[Extracted records]
-----
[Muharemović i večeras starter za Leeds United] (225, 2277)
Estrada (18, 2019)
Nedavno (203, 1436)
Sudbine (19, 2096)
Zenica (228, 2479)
-----
TASK PROMPT
Repeat the data in full, matching each line exactly.

YOUR RESPONSE
[Muharemović i večeras starter za Leeds United] (225, 2277)
Estrada (18, 2019)
Nedavno (203, 1436)
Sudbine (19, 2096)
Zenica (228, 2479)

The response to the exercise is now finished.